-- Selected text --
%%
Skip to content

Rust API Reference

Complete reference for the Kreuzberg Rust API.

Installation

Add to your Cargo.toml:

[dependencies]
kreuzberg = "4.0"
tokio = { version = "1", features = ["rt", "macros"] }

With specific features:

[dependencies]
kreuzberg = { version = "4.0", features = ["pdf", "ocr", "chunking", "api"] }

Available features:

  • pdf - PDF extraction support (enabled by default)
  • ocr - OCR support with Tesseract
  • chunking - Text chunking algorithms
  • language-detection - Language detection
  • keywords-yake - YAKE keyword extraction
  • keywords-rake - RAKE keyword extraction
  • api - HTTP API server support
  • mcp - Model Context Protocol server support

Core Functions

extract_file_sync()

Extract content from a file (synchronous, blocking).

Signature:

pub fn extract_file_sync(
    file_path: impl AsRef<Path>,
    mime_type: Option<&str>,
    config: &ExtractionConfig
) -> Result<ExtractionResult>

Parameters:

  • file_path (impl AsRef): Path to the file to extract
  • mime_type (Option<&str>): Optional MIME type hint. If None, MIME type is auto-detected
  • config (&ExtractionConfig): Extraction configuration reference

Returns:

  • Result<ExtractionResult>: Result containing extraction result or error

Errors:

  • KreuzbergError::Io - File system errors (file not found, permission denied, etc.)
  • KreuzbergError::Validation - Invalid configuration or file path
  • KreuzbergError::Parsing - Document parsing failure
  • KreuzbergError::Ocr - OCR processing failure
  • KreuzbergError::MissingDependency - Required system dependency not found

Examples:

use kreuzberg::{extract_file_sync, ExtractionConfig};

fn main() -> kreuzberg::Result<()> {
    let config = ExtractionConfig::default();
    let result = extract_file_sync("document.pdf", None, &config)?;

    println!("Content: {}", result.content);
    println!("Pages: {}", result.metadata.page_count.unwrap_or(0));

    Ok(())
%%
-- Listed entries --
%%
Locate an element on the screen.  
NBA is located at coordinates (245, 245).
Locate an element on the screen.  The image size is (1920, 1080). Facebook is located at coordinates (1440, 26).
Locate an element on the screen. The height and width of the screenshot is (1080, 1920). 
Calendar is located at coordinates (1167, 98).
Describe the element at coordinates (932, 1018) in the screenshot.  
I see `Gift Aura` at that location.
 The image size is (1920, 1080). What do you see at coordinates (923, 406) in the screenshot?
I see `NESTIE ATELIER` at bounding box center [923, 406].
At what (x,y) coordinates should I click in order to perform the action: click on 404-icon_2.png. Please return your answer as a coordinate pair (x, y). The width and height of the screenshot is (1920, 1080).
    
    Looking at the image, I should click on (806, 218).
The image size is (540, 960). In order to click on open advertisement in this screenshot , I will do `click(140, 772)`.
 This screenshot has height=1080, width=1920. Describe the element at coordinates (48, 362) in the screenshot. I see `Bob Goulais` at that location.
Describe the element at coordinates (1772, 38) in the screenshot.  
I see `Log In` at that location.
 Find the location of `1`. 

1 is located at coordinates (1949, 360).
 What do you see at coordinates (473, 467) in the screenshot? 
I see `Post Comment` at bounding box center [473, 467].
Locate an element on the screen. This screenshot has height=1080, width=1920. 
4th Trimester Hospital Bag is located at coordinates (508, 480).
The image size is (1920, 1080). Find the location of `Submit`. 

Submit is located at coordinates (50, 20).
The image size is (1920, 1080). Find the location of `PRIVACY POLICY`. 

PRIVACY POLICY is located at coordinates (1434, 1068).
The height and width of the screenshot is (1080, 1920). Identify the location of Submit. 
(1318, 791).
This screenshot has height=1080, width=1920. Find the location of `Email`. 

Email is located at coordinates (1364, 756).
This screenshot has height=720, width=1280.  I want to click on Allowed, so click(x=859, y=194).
%%
-- What you have to do --
In the Kreuzberg Rust API reference, what happens when the mime_type parameter of extract_file_sync() is None?

-- Exercise answer --
The MIME type is auto-detected.